La carenza di medicinali, dispositivi di protezione e mezzi di trasporto sta compromettendo significativamente la capacità di risposta all'epidemia di Ebola nel Congo orientale, mentre la malattia continua a diffondersi e a esercitare un'enorme pressione sul sistema sanitario locale.
Nella provincia di Ituri, epicentro dell'attuale epidemia, gli operatori sanitari segnalano una grave carenza di antidolorifici, mascherine e altri materiali di base necessari per il trattamento e il controllo delle infezioni.
Il Congo orientale è da tempo criticato per i suoi scarsi investimenti nelle infrastrutture sanitarie pubbliche e per la forte dipendenza dagli aiuti internazionali. Negli ultimi anni, molti programmi di assistenza umanitaria e sanitaria sono stati ridimensionati, complicando ulteriormente la capacità della regione di rispondere alle epidemie.

Secondo Heather Reoch Kerr, direttrice dell'International Relief Committee in Congo, i tagli ai finanziamenti per gli aiuti umanitari hanno causato gravi carenze di dispositivi di protezione individuale in molte strutture sanitarie.
Nel tentativo di prevenire la diffusione della malattia, le organizzazioni umanitarie internazionali stanno trasportando con urgenza rifornimenti nell'Ituri, soprattutto perché si ritiene che la rara variante Bundibugyo abbia circolato silenziosamente per settimane prima di essere ufficialmente individuata.
Il Dipartimento di Stato americano ha annunciato che finanzierà 50 cliniche mobili per sostenere la lotta contro l'Ebola nelle zone colpite del Congo e della vicina Uganda.
Nel frattempo, l'Organizzazione Mondiale della Sanità (OMS) ha confermato di aver inviato 12 tonnellate di forniture mediche nella zona colpita e prevede di fornirne altre 6 tonnellate a breve.
"Gli aiuti devono arrivare il prima possibile", ha sottolineato Mamadou Kaba Barry, capo della delegazione dell'ONG ALIMA in Congo.
Secondo Barry, ALIMA ha dovuto utilizzare le proprie riserve di emergenza, costituite da tende da campo, dispositivi di protezione, medicinali e forniture di laboratorio, per mantenere attive le operazioni di risposta all'epidemia in Ituri.
L'OMS ha dichiarato l'epidemia di Ebola in Congo un'emergenza sanitaria pubblica globale. Al 20 maggio, il Paese dell'Africa centrale aveva registrato circa 600 casi sospetti e 139 decessi presumibilmente correlati all'Ebola.
Attualmente non esiste un trattamento specifico approvato per il ceppo Bundibugyo.
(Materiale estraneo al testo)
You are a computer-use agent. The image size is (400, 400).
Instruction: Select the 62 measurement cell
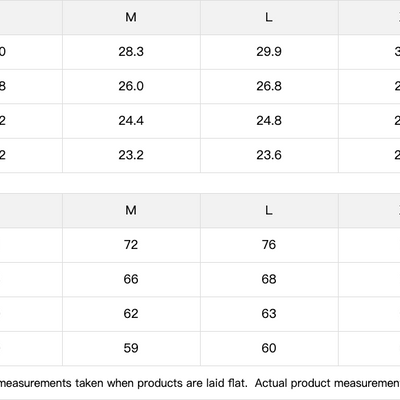coord(131,314)
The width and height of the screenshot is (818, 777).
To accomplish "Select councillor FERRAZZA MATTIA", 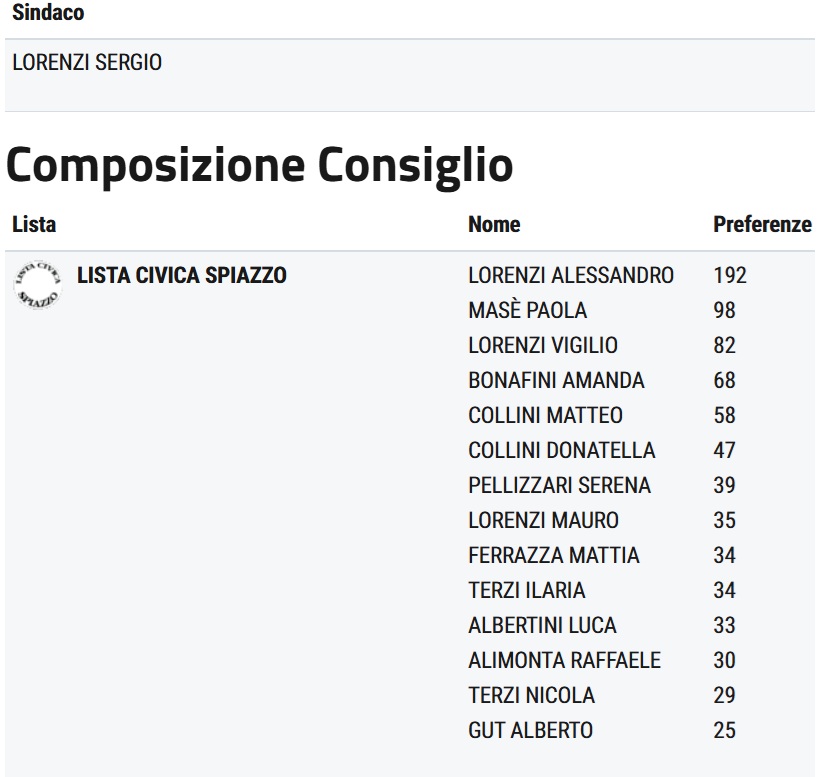I will 553,555.
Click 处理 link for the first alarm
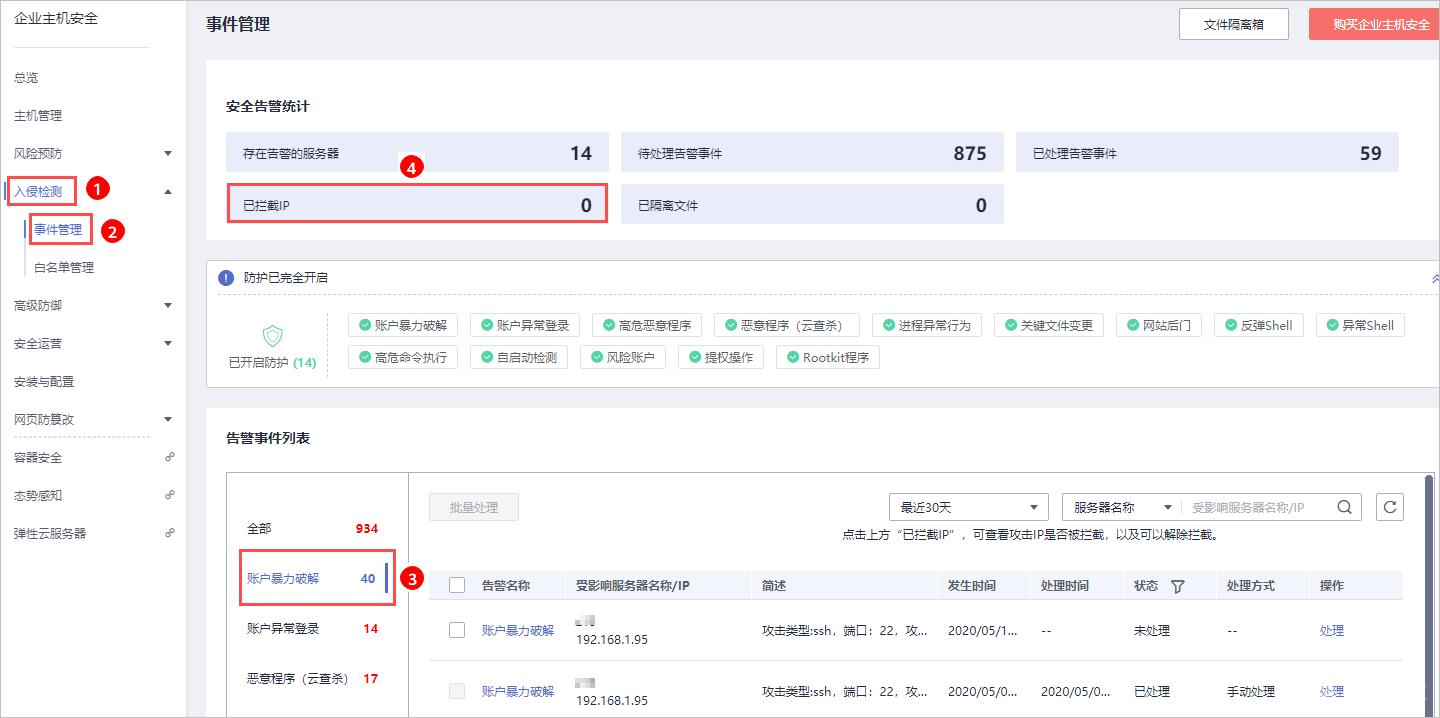Screen dimensions: 1440x718 tap(1331, 630)
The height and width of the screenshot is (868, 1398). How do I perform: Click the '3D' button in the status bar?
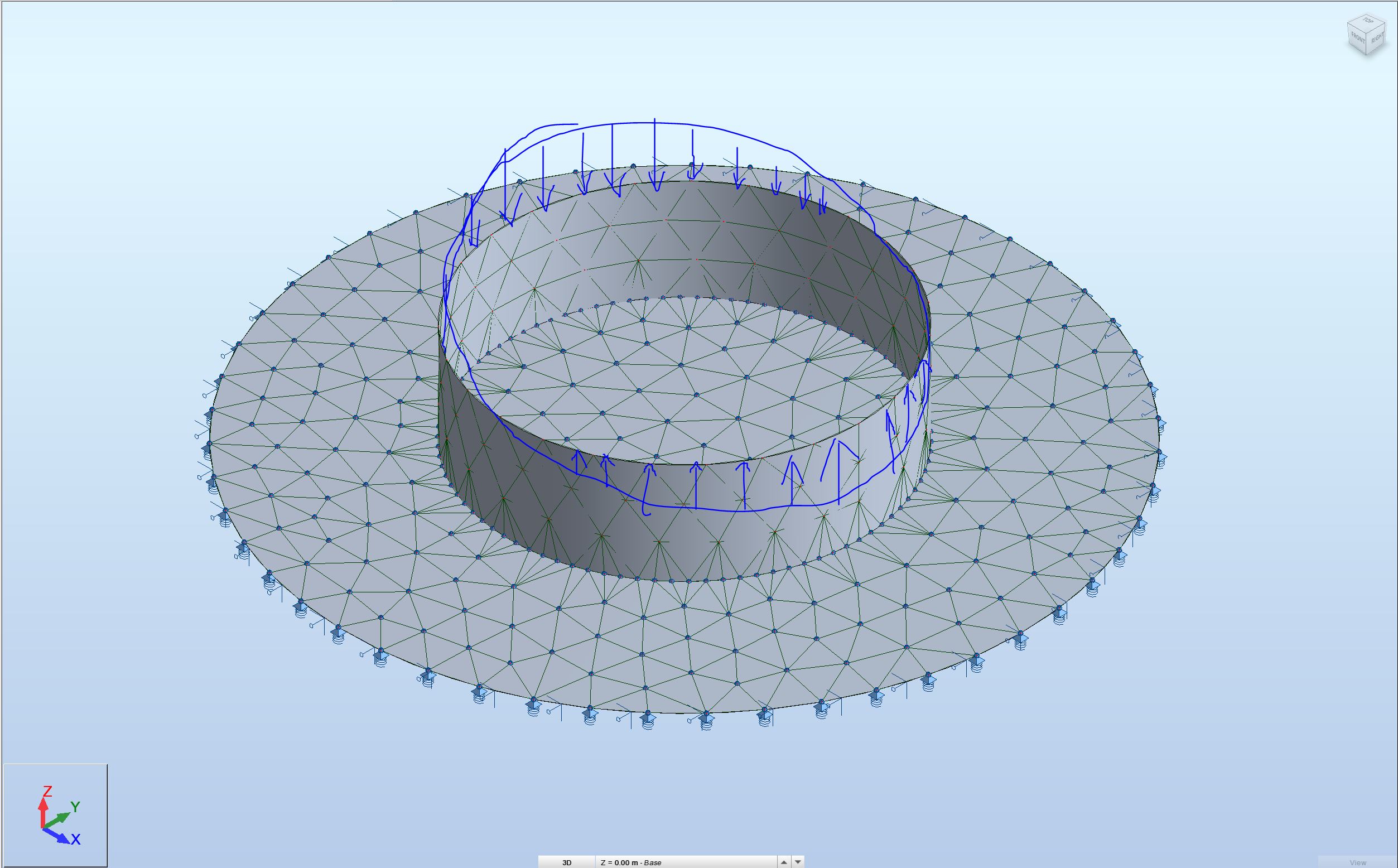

La terapia si concentra principalmente sull'alleviamento dei sintomi e sull'isolamento per limitare la diffusione della malattia.
Gli esperti avvertono che, se gli aiuti e le forniture mediche non verranno incrementati tempestivamente, gli sforzi per controllare l'Ebola in Congo potrebbero continuare a incontrare numerosi ostacoli nel prossimo periodo.